── TEXTO DE ORIGEM

Somente quando o paganismo do Egito foi realmente arrancado de seu coração, os Filhos de Israel puderam seguir para o Monte Sinai e ouvir a Voz de D’us e receber a Torá. E somente então eles entenderam – e puderam ensinar ao mundo – que a Natureza não deve ser cultuada, e que aquele que o faz está trocando os meios pelos fins. Os judeus tiveram que entender que o mundo e tudo que ele contém – mesmo as mais confiáveis leis da Natureza – são apenas a tela, a tinta e o pincel nas mãos de um Artista Infinito, Onipotente e Onipresente.

Uma das lições fundamentais das Dez Pragas é a que diz que quem adora as leis da Natureza – e não importa, realmente, se for um egípcio pagão ou cientista ateu – não é uma pessoa realmente livre, pois não deixa espaço para o inesperado – para uma intervenção Divina que viole as leis da Natureza.

Como mencionamos acima, e isso deve ser repetido tantas vezes quantas necessário for: o judaísmo não rejeita as leis da Natureza nem recomenda uma solução celestial para cada problema. Rejeita, sim, qualquer forma de panteísmo, inclusive a crença de que D’us é a Natureza e a Natureza é D’us.

O judaísmo ensina que é D’us e não a Natureza quem dita de que maneira o mundo funciona. A Torá ensina que D’us é tanto iminente quanto transcendental: Ele é encontrando na Natureza, que Ele criou e constantemente mantém, mas Ele também Se encontra infinitamente além da mesma.

A festa de Pessach celebra a passagem da escravidão para a liberdade. A formidável história que lemos durante o Seder nos ensina que o primeiro passo para a liberdade é uma visão e um entendimento mais precisos do funcionamento do mundo. Todos os que rejeitam o transcendental – que apenas creem no material e não no espiritual, e que não podem ou não querem reconhecer a falibilidade das leis da Natureza – ainda não alcançaram a verdadeira liberdade interna. Independentemente de que religião organizada a pessoa siga, essa pessoa apenas se torna verdadeiramente livre quando ela descobre que sua vida – e o mundo, em geral – não é ditada pelas inflexíveis e imperdoáveis leis da Natureza, mas por um D’us Infinito e transcendental, que, em Sua Infinita Sabedoria, dobra e flexiona as leis da Natureza segundo a Sua Vontade.

A divisão do Mar

Lemos na Hagadá de Pessach que, apesar das Dez Pragas enviadas sobre o Egito, nosso povo não ficou livre ao sair desse país. Conta-nos a Torá, no Livro Êxodo, que após a décima e última praga, o Faraó permitiu que os judeus deixassem aquele país, mas ele mudou de ideia e ordenou a seu exército que fosse atrás deles e os trouxesse de volta.

Os judeus adquiriram a liberdade física do Egito uma semana após o Êxodo, no episódio do Mar de Juncos, quando as águas dividiram-se, por milagre – permitindo que os judeus cruzassem o mar em terra seca, para depois retornar a seu estado anterior, afogando os egípcios.

────
── MATERIAL

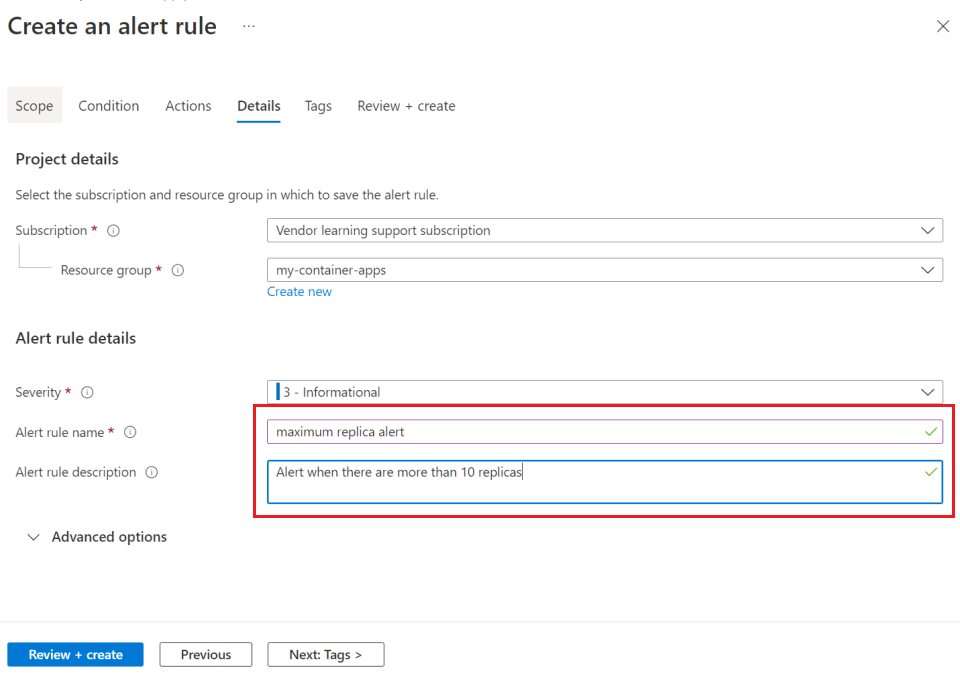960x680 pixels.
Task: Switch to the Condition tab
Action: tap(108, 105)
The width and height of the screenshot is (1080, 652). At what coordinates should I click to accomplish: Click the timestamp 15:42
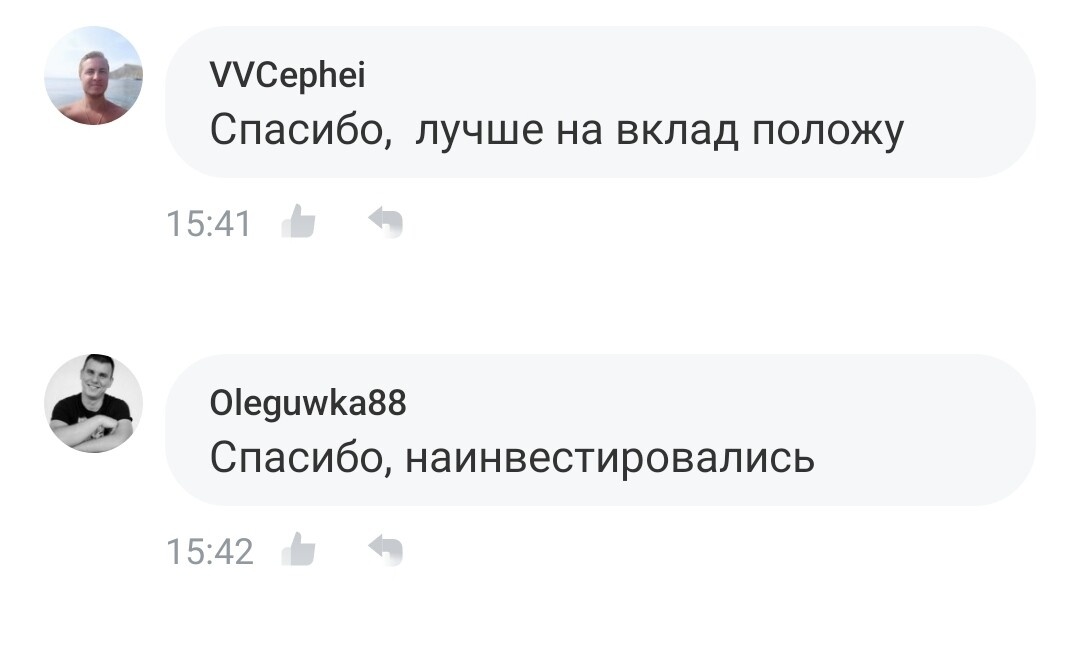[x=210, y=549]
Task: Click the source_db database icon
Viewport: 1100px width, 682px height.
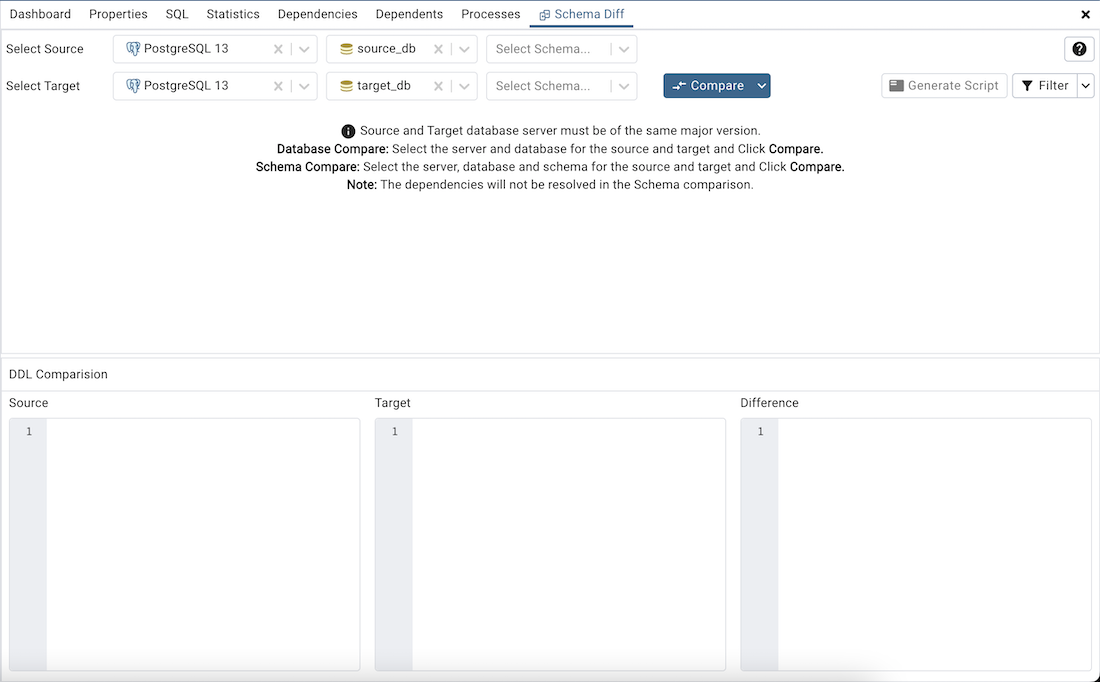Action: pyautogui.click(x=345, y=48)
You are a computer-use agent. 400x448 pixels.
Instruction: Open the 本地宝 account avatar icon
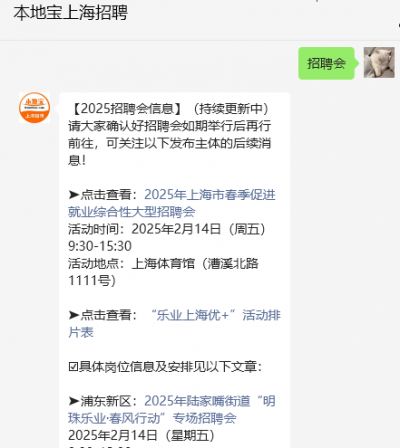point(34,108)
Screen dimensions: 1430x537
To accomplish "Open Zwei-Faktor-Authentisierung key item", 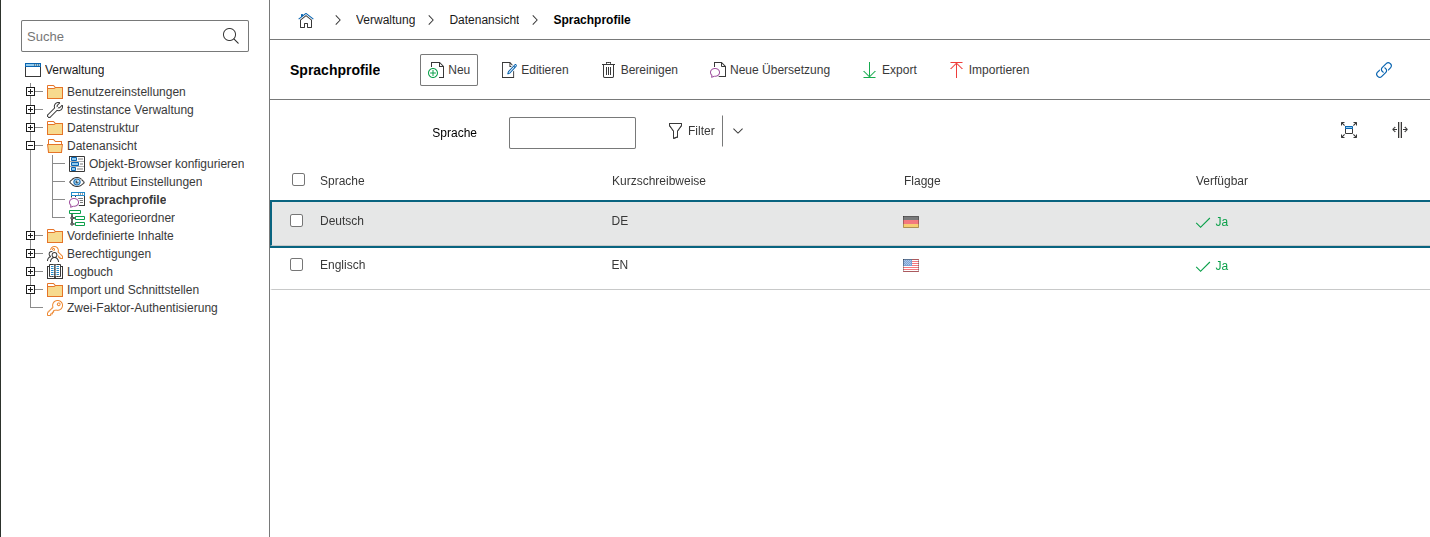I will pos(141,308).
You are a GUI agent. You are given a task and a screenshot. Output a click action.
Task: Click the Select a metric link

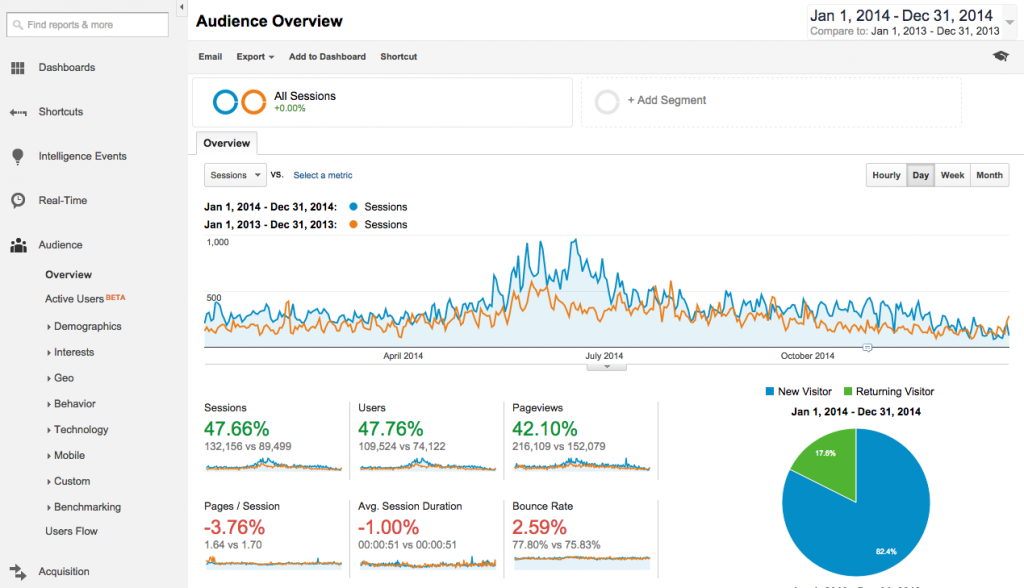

────

» **TAREFAS A REALIZAR**:
a: Responda às perguntas abaixo com base no texto sobre Pessach.
(i) O que a festa de Pessach celebra?
(ii) Quanto tempo após o Êxodo os judeus adquiriram a liberdade física do Egito?
(iii) Para onde os Filhos de Israel puderam seguir depois que o paganismo do Egito foi arrancado de seu coração?
b: Substitua "Faraó" por "rei egípcio" no texto sobre Pessach e transcreva tudo desde "A divisão do" até "trouxesse de volta." com essa troca.

» **SOLUÇÕES DOS EXERCÍCIOS**:
a:
(i) A passagem da escravidão para a liberdade.
(ii) Uma semana.
(iii) Para o Monte Sinai.

b:
A divisão do Mar

Lemos na Hagadá de Pessach que, apesar das Dez Pragas enviadas sobre o Egito, nosso povo não ficou livre ao sair desse país. Conta-nos a Torá, no Livro Êxodo, que após a décima e última praga, o rei egípcio permitiu que os judeus deixassem aquele país, mas ele mudou de ideia e ordenou a seu exército que fosse atrás deles e os trouxesse de volta.